In early medieval times, the judicial and administrative functions of the King and his Council were not separated. The so-called curia Regis or King’s Council comprised the tenants in chief. i.e., the persons holding land directly from the King, the higher nobles together with lower ranking persons, some at the King’s discretion. The King’s Council centralised justice, and from it, came the institutions of government, parliament and the courts.
There seem to have been two categories of meetings. Meetings of the entire curia were held three times annually in Easter in Winchester, Whitsun in Westminster and Christmas in Gloucester. The King appeared in person. Legislation was enacted and disputes involving magnates resolved.
Meetings of smaller groups of the curia dealt with the regular business and day to day administration. This was dealt with by permanent groups of the King’s principal ministers. This included the chancellor, and justiciar. Over time specialist groups emerged dealing with different aspects of the administration.
The courts and various departments of state and the courts emerged from the Council. The Council decided appeals and cases removed from lower courts. It dealt with collection of royal revenues and heard pleas concerning the King.
Local to Royal Courts
Over time centralised justice, replaced local justice. Royal courts had greater powers and could ensure enforcement and execute judgment. They offered trial by jury in a basic form, which gradually replaced older forms of proof. Local and customary courts such as manorial courts declined in power. This was due in part a requirement to initiate certain types of action in the King’s court.
An ordinance of 1179 allowed an alternative to trial by battle in the Royal Court. The case was considered by a group of independent, impartial neighbours.
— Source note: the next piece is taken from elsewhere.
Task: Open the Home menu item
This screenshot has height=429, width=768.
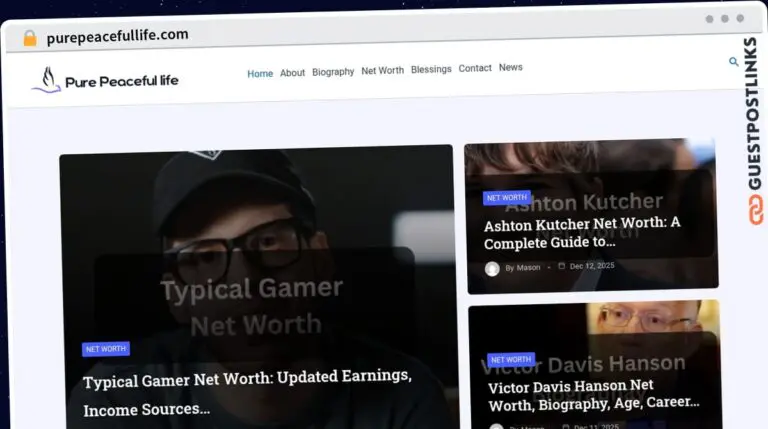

At the end of the 12th century enhanced jurisdiction was given to the King’s courts in relation to recovery of land.
Statute of Gloucester, 1278 in effect provided that disputes of greater than 40 shillings were removed from the local courts to the King’s courts in most cases.
Common Law Courts
Over time, the judicial side of the King’s Council divided time, and by the 12th century the following common law courts had developed:
- Court of Exchequer.
- Court of Common Pleas.
- Court of Exchequer Chamber.
- Court of King’s Bench.
- General Courts of assize
By the 12th century, the finance and revenue side of the curia Regis was undertaken by the Court of Exchequer. Sheriffs was summoned twice a year to Westminster. Preliminary accounts were taken at Easter, and the finally accounting took place at Michaelmas (29 Sep)
The process of collecting tax and revenue and resolution of disputes surrounding it gave birth to the revenue jurisdiction of the Exchequer. The Exchequer had been the first offshoot of the curia regis. By the 13th century, the Exchequer of Account and Receipt became distinct from the Court of Exchequer, known as the Exchequer of Pleas. The former developed into the Treasury.
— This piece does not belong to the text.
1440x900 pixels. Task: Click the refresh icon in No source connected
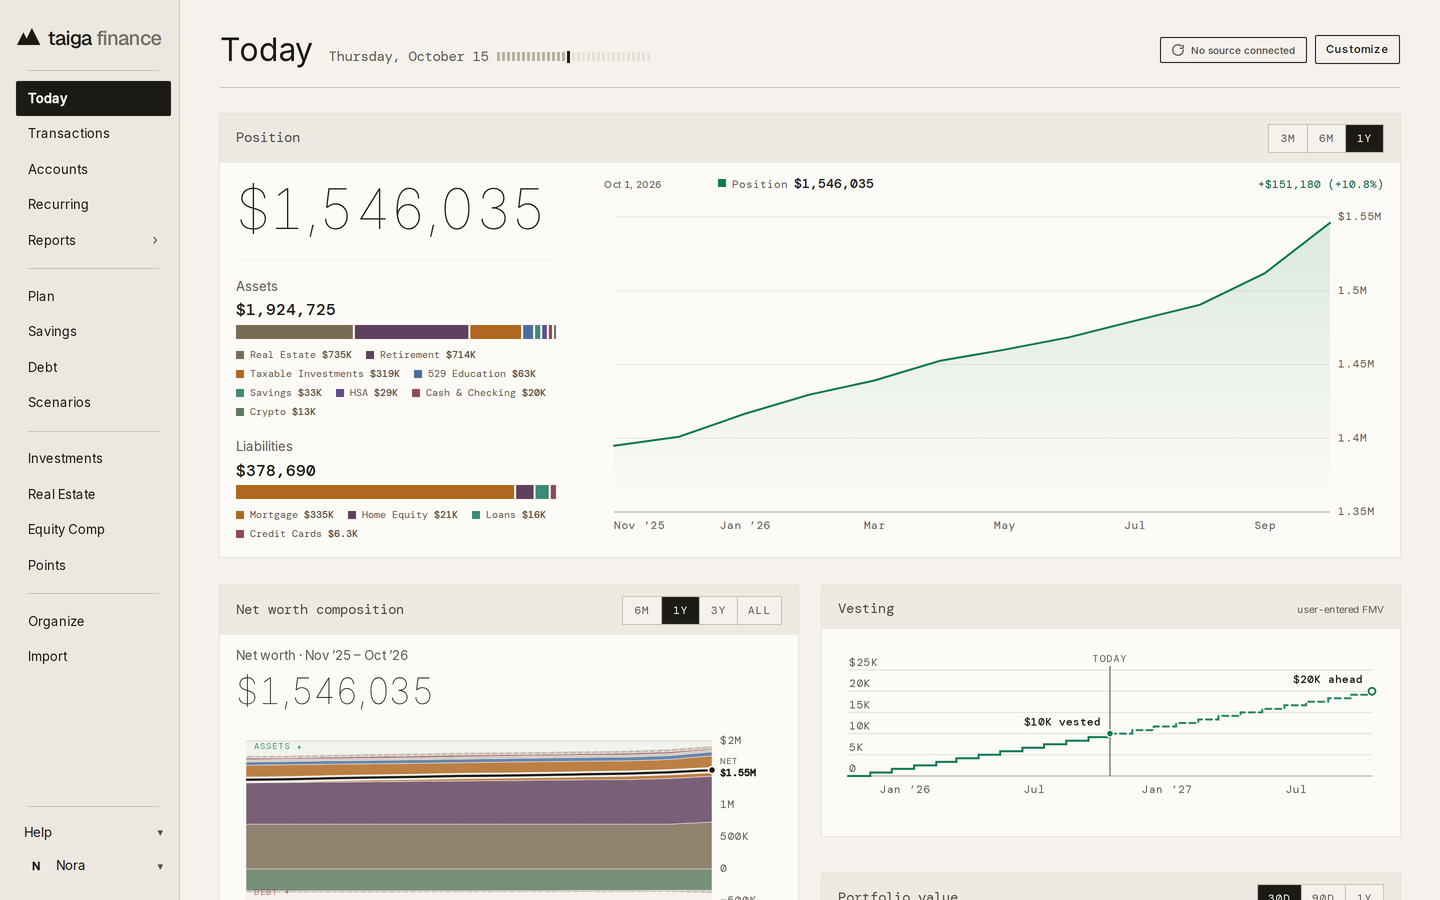(x=1178, y=50)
Specialist clerks were appointed to the Exchequer, the principal being the chief baron. At the time of Edward II, the chief baron was a lawyer and one of the specialists in Exchequer jurisdiction. By the 16th century the Exchequer barons accompanied common law judges on circuit.
The jurisdiction of the Exchequer developed for a number of technical reasons arising from shortcomings in other courts and from certain privileges and rights on the part of officers The civil and common law jurisdiction of the court developed by legal fictions and by the late middle ages, it was encroaching on the jurisdiction of other courts’ jurisdiction. The court had an equitable jurisdiction as well exercised by the treasurer, Chancellor or the Exchequer and barons.
The Exchequer’s common law jurisdiction arose out of a fictional claim that the person is a debtor of a King and could not pay duty the defendants paid to pay failure to pay the debtor. The fiscal jurisdiction involved claims by the King against debtor.
The Exchequer used a writ of subpoena to assume equitable jurisdiction. Justice was rendered the late middle ages on the basis of natural justice on a less formal, unrigid basis than the common law courts. The equitable jurisdiction was passed to the Court of Chancery in 1842.
By the late 12th century, the judges of the curia regis commenced to sit as a permanent court hearing common pleas between subject and subject. Where they did not determine cases that failed to do justice, the matter was referred to the King’s Council. The court followed the King on itinerary through the Kingdom.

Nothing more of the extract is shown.